I have two 10000 element time series and I want to find the cross-correlation between them (Here & Here). I'm doing the data exploration in R (I'm new to it) and writing my program in python. The ccf of R seems to produce a different result than SciPy's correlate function. Why is this? Here is the code for each:
R Code:
library(readr)
CsI <- read_csv("/local_data0/collaborations/APT/data/180323-5/CsI.dat",col_names = FALSE)
WLS <- read_csv("/local_data0/collaborations/APT/data/180323-5/WLS.dat",col_names = FALSE)
result = ccf(CsI, WLS, type='correlation', lag.max = 10)
result$acf
R Output:
[,1]
[1,] 0.032645497
[2,] -0.033755607
[3,] -0.037785705
[4,] 0.022958839
[5,] 0.057945119
[6,] -0.014065906
[7,] -0.092227126
[8,] -0.041183831
[9,] 0.078548696
[10,] 0.071090395
[11,] -0.009364837
[12,] -0.090044781
[13,] -0.037137735
[14,] 0.063409838
[15,] 0.077286233
[16,] -0.052529829
[17,] -0.103558852
[18,] -0.016650386
[19,] 0.102380818
[20,] 0.092912381
[21,] -0.022470694
Python Code:
import scipy.signal as ss
import numpy as np
import matplotlib.pyplot as plt
maxlags = 10
CsI = np.loadtxt('CsI.dat')
WLS = np.loadtxt('WLS.dat')
result = ss.correlate(CsI, WLS, method='direct') #This is 19999 elements in length
lo = (len(result)-1)//2-10 #just get +/- 10 elements around lag 0
hi = (len(result)-1)//2+11
locs = np.arange(lo, hi)
for loc in locs:
print(str(loc)+'\t:\t'+str(result[loc]))
#Make a plot like ccf
f, ax = plt.subplots()
ax.stem(np.arange(-10,11), result[lo:hi], '-.')

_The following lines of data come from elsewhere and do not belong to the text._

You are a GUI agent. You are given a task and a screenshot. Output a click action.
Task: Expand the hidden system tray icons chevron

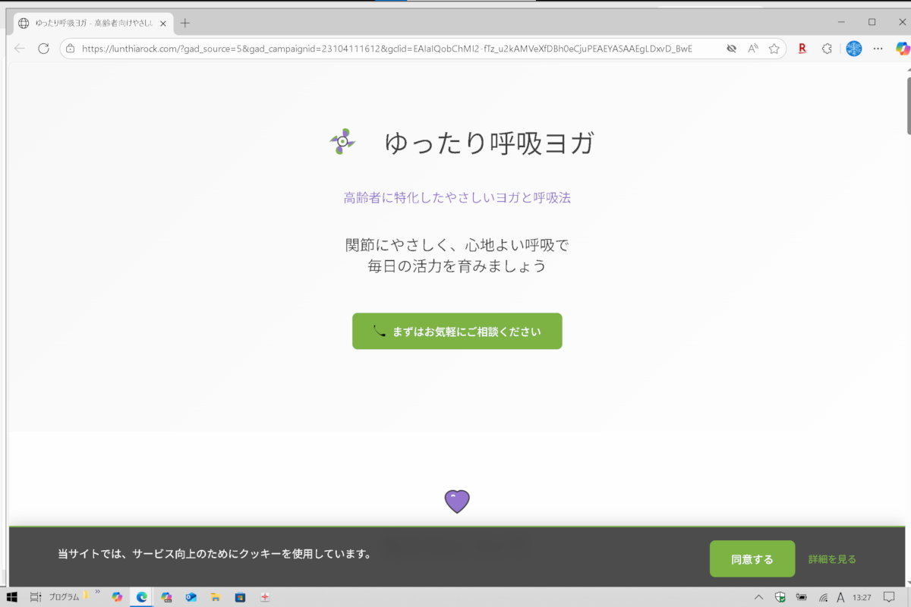758,597
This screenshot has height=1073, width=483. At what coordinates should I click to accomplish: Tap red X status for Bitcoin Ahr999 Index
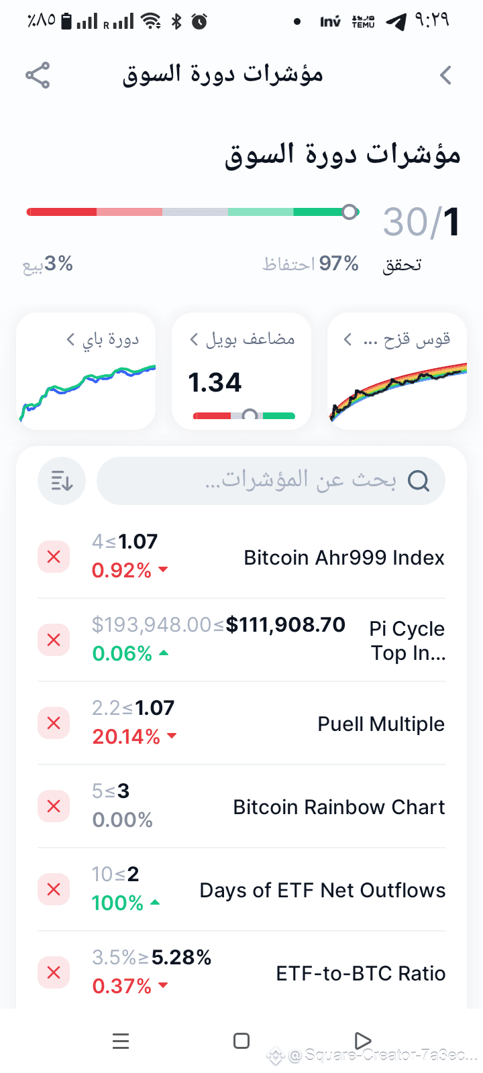tap(54, 557)
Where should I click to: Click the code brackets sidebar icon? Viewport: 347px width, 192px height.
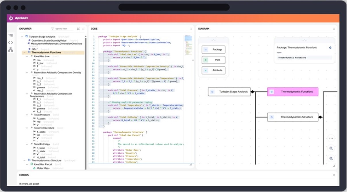(11, 43)
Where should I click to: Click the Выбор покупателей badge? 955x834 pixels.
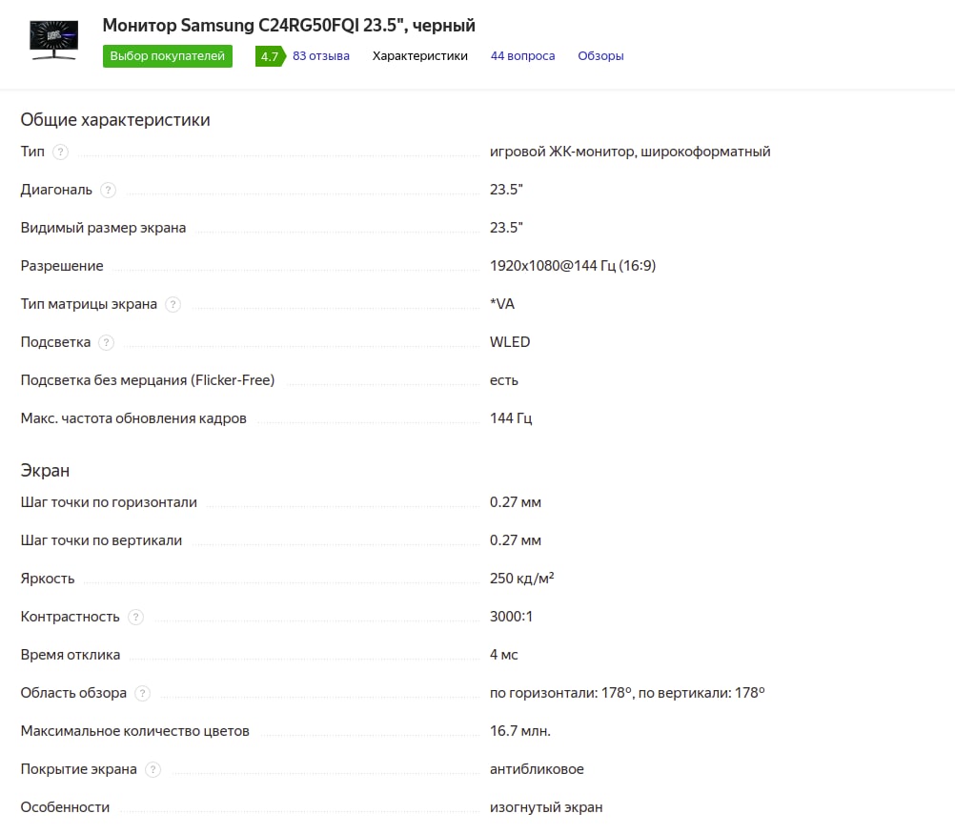[x=168, y=56]
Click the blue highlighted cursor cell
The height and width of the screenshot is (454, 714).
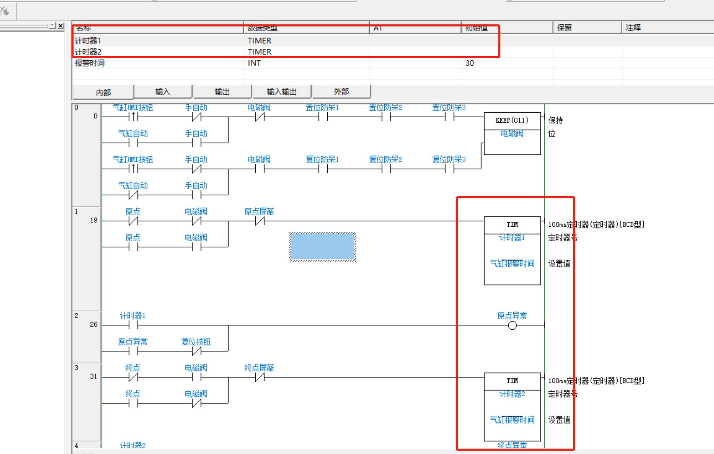click(x=322, y=247)
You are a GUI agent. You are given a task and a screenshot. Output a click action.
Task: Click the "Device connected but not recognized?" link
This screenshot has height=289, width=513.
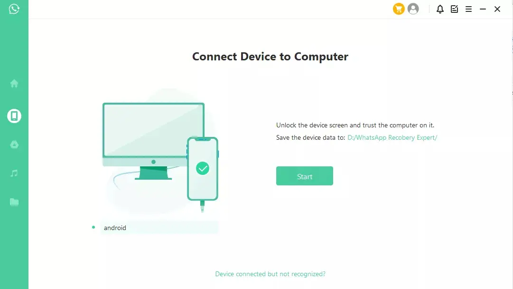click(270, 274)
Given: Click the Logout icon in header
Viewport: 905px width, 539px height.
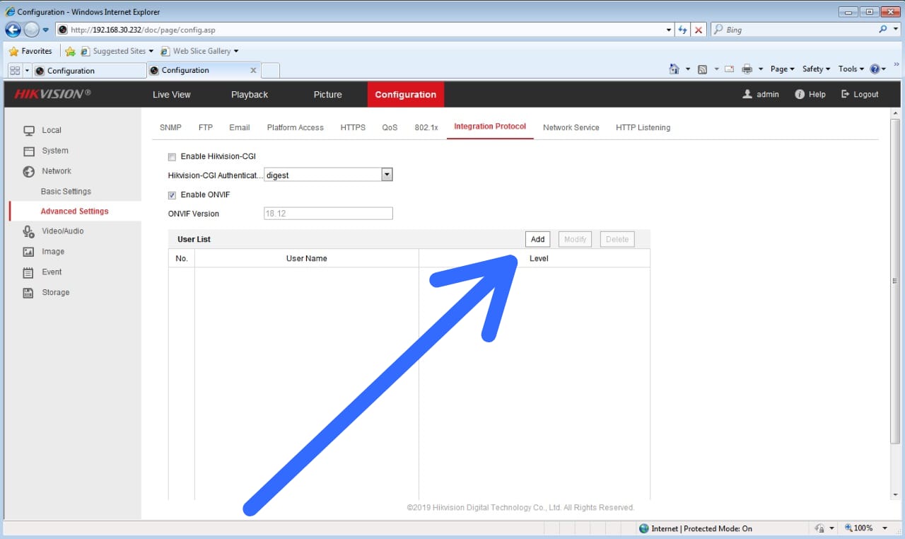Looking at the screenshot, I should coord(845,95).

ax.set_xticks(np.arange(-10,11))
plt.show()
Python Output:
9989 : 0.0011603199999999998
9990 : -4.864000000000013e-05
9991 : -0.00012224000000000002
9992 : 0.0009836799999999998
9993 : 0.0016211199999999998
9994 : 0.00031039999999999963
9995 : -0.00111232
9996 : -0.00018240000000000004
9997 : 0.00199808
9998 : 0.0018617599999999998
9999 : 0.0003961599999999999
10000 : -0.0010732800000000002
10001 : -0.00010944000000000012
10002 : 0.0017215999999999998
10003 : 0.0019744
10004 : -0.0003904000000000001
10005 : -0.0013203199999999998
10006 : 0.0002623999999999999
10007 : 0.0024300800000000003
10008 : 0.00225728
10009 : 0.0001561599999999998
These are clearly different.
It should be noted that computing the R ccf with maximum possible lags results in a similar looking plot as SciPy's correlate:
The general features are similar but the fine details are different. The overall scales are quite different as well (x3 difference). What is responsible for these discrepancies and is their a way to reproduce the results of R's ccf within python?